We grew up listening to these idioms, “Early to bed and early to rise, make a man healthy, wealthy and wise”, and “an early bird catches the worms.” Like a good daughter, I have followed all the rules to this day.
The surging hormonal events were contributing to my adolescent behavioral and emotional change trajectories in both positive and negative directions.
Valuing my own independence and making my own decisions were some of the main characteristics of behavior change.
I could feel there was a rebel growing behind this innocent and gullible facade who loved breaking the rules and trying out gutsy things. Fearlessness and audacity were bubbling up inside me. Taking risks and doing the stuff that I feared most tickled my fancy more than anything else.
I was at school. It was the last period before the lunch break.
Math sir gave us a problem and announced let’s see who uses her brain the most and solve this? Far from this, my mind was engaged in something else. I looked at two of my other friends Maya and Nitya and smiled inwardly at what was going on in our minds and what we were up to next. Though with our heads down we pretended to solve the problem.
As soon as the bell rang, we gathered notebooks and other stationeries, and before anybody could comprehend anything the three of us quietly walked out of the school premises in the blink of an eye.
We walked and walked until we reached Maya’s house, it was empty as both her parents were working and both were going to return late today.
We came out of our school uniform and slipped into a nice pair of jeans and top. We undid our hair, removed the ribbon and clips, brushed it thoroughly, and left it loose and bouncy.
We rushed to the nearest movie theater which was just a few minutes walk from Maya’s residence. We had bunked our classes to watch this movie together which otherwise was not attainable. Belonging to a traditional family watching movies in the theater wasn’t perceived as virtuous and decent in the first place let alone watching with friends.

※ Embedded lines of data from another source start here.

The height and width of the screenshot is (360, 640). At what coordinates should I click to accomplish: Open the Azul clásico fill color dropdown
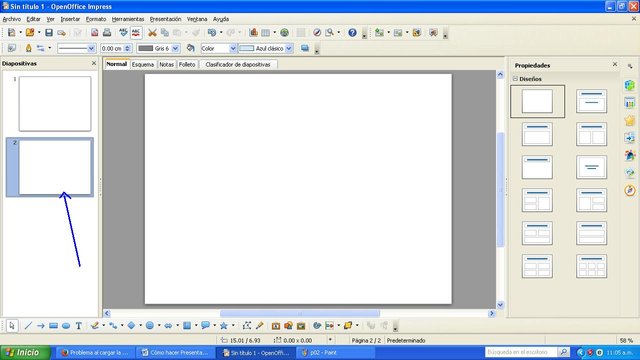pos(289,48)
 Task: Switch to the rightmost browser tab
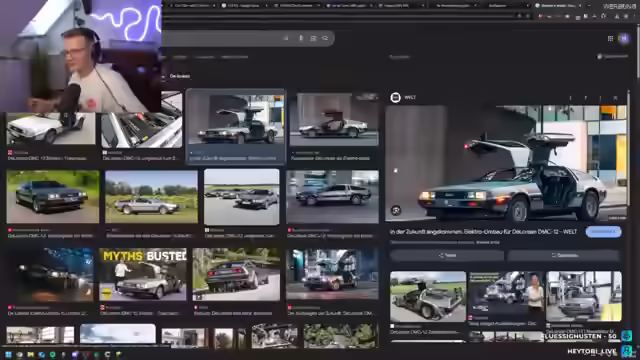click(x=557, y=5)
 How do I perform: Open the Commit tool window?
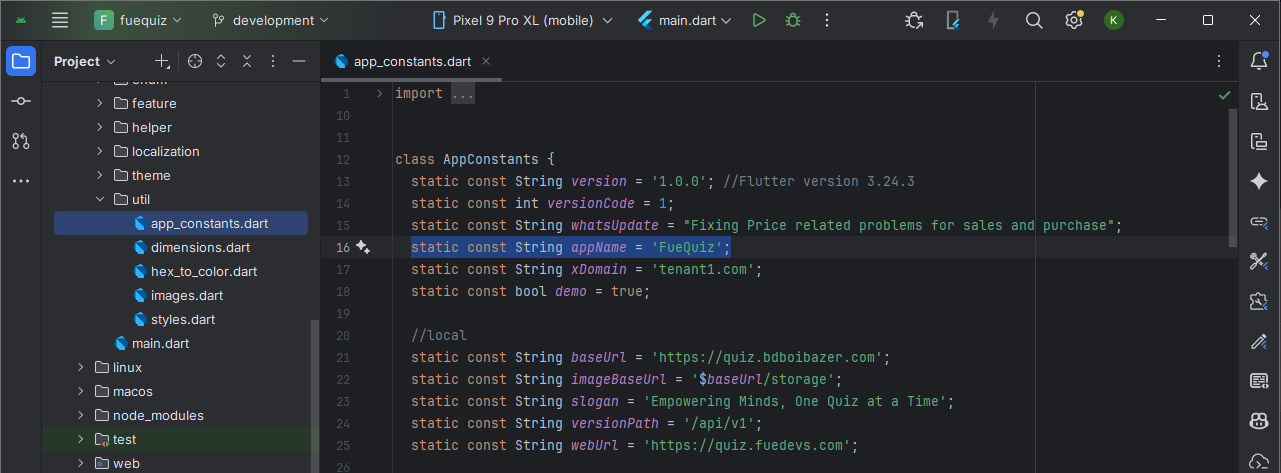point(21,101)
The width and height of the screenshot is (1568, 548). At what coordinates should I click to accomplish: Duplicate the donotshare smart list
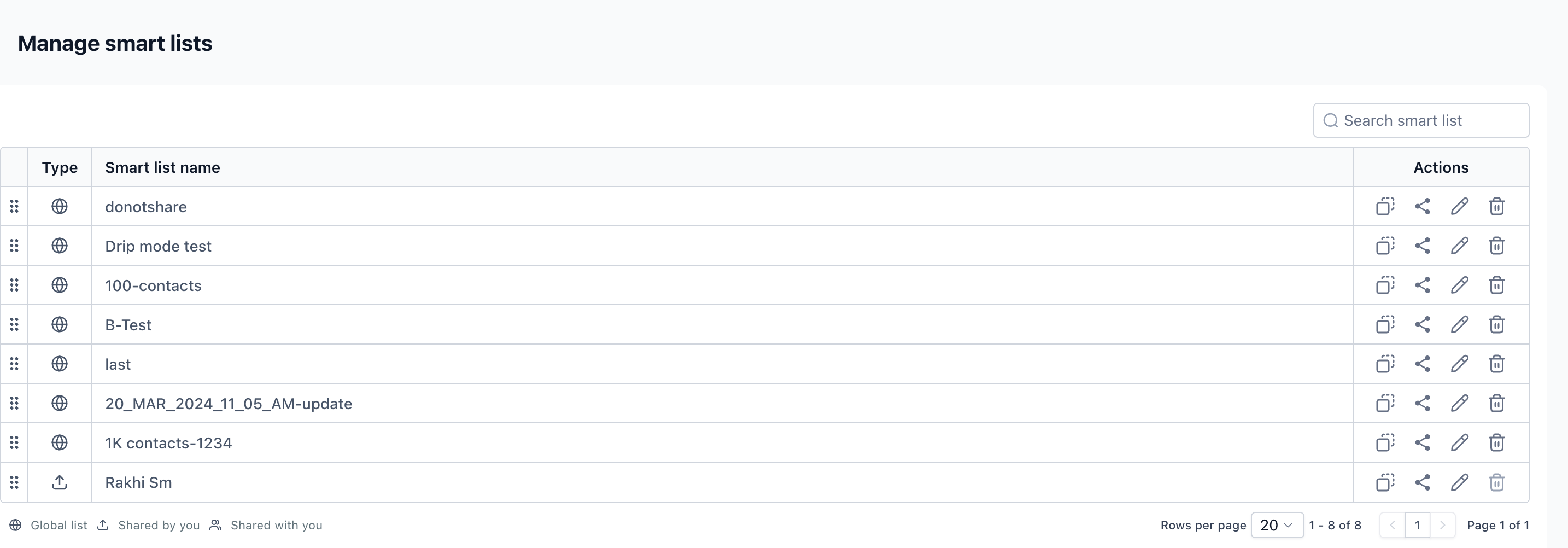(x=1385, y=206)
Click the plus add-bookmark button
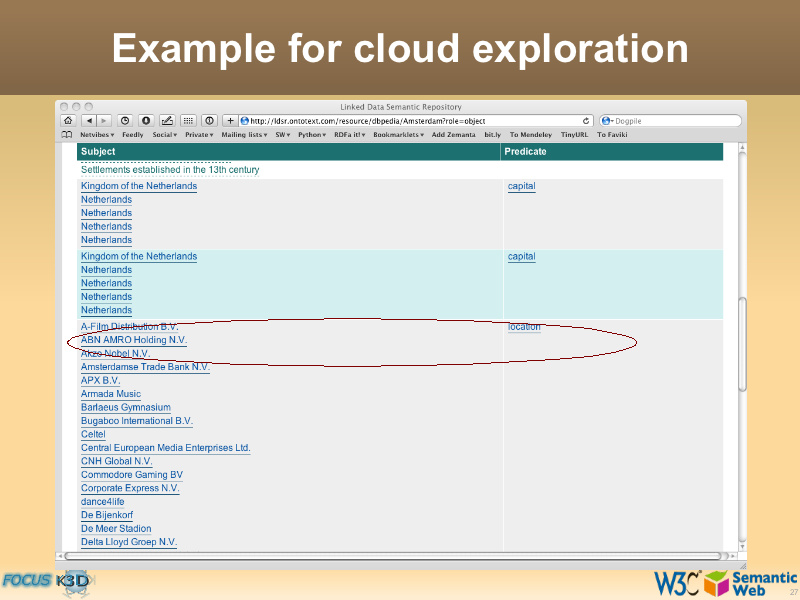 (230, 121)
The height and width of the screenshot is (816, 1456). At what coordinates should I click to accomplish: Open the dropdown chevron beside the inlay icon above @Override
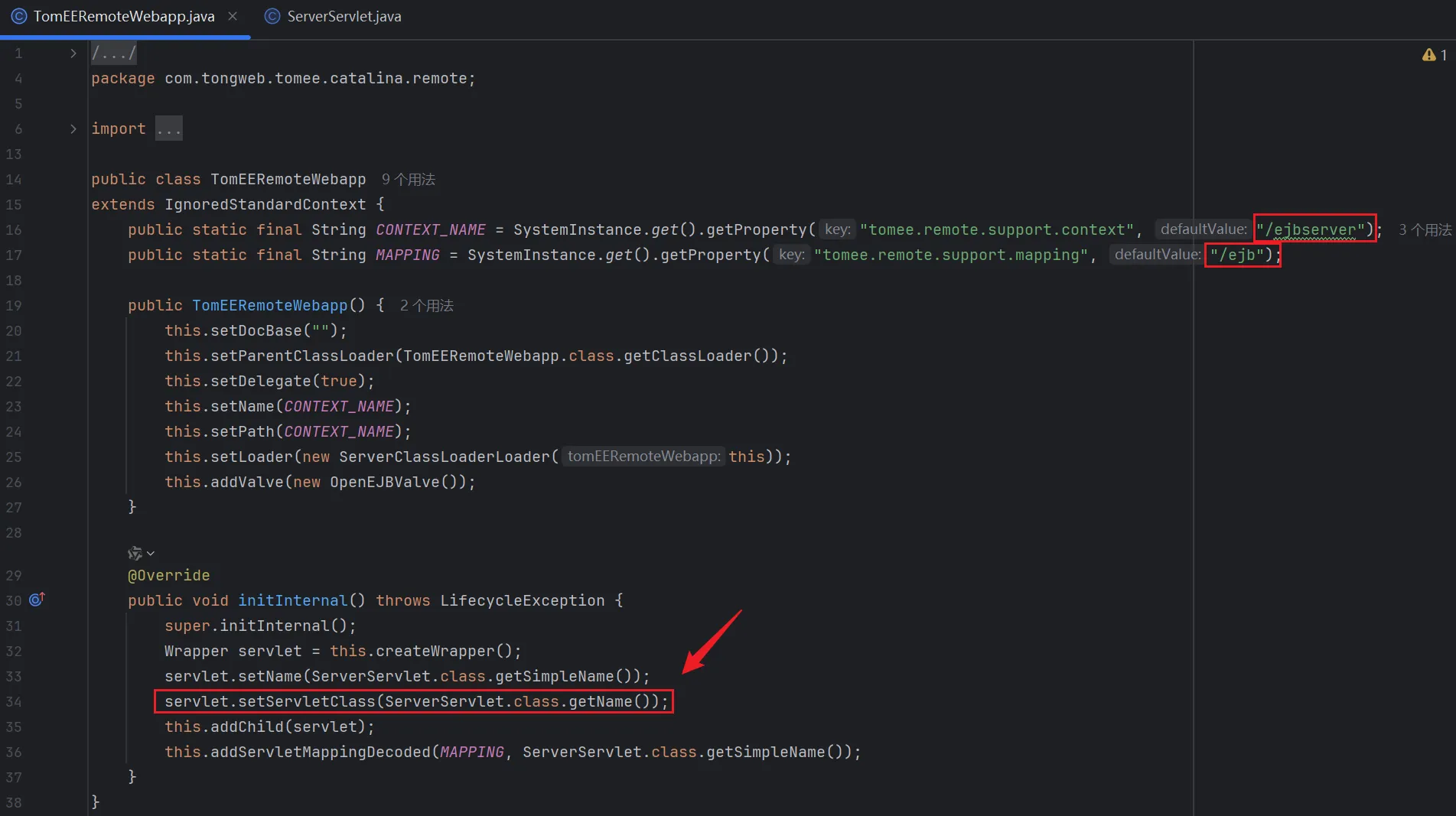(x=151, y=553)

We secretly bought tickets and went inside the hall. We were on guard and avoided interactions with anyone to be noticed and recognized by any of our acquaintances. There was no dearth of our relatives and friends in the city who were such tattle tales that they were always on the lookout for such opportunities and later added fuel to the fire.

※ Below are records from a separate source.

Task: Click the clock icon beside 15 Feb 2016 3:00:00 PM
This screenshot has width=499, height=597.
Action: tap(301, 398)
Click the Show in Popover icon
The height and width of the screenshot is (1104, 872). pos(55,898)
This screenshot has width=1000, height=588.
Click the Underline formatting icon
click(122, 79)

We finished watching and went back to Maya’s home. We changed back to school attire grabbed our bags and I took a rickshaw home but intentionally left it on the main road and walked on foot home. Because I never traveled by rickshaw unless it called for an emergency.
The moment I stepped inside the home I was bombarded with questions for which I had an inkling and I was prepared.
Where were you, why did you come so late today? Haven’t you become disobedient and rude nowadays?
My father asked furiously. His voice raised, eyebrows furrowed and his skin reddened with anger.
I said in a calm voice, Papa, the exam is near so I was studying with Maya. The mother was aware of it.
I used to go there often so Father did not get suspicious and the mention of Mother subsided his wrath and irritation.
But when I saw my math sir sitting next to Dad, I was at my wit’s end. He used to live in the same mohalla and was a good friend of my father.
I was frozen with fear, what was he here for, did he get wind of our sudden disappearance from school? I was still brooding over it when I heard his voice, did you solve the question given in class?
I shook my head and said I am trying and scurried to my room.
I wanted this time to pass quickly without any further queries. I ate dinner and went to sleep early on the pretext of a headache.
I thought that I hid my misdeed and managed the situation. But a small doubt crept into my mind what would if people noticed our disappearance from school and complained about it to the principal? This would open a whole can of worms and things would go from bad to worse, I sighed.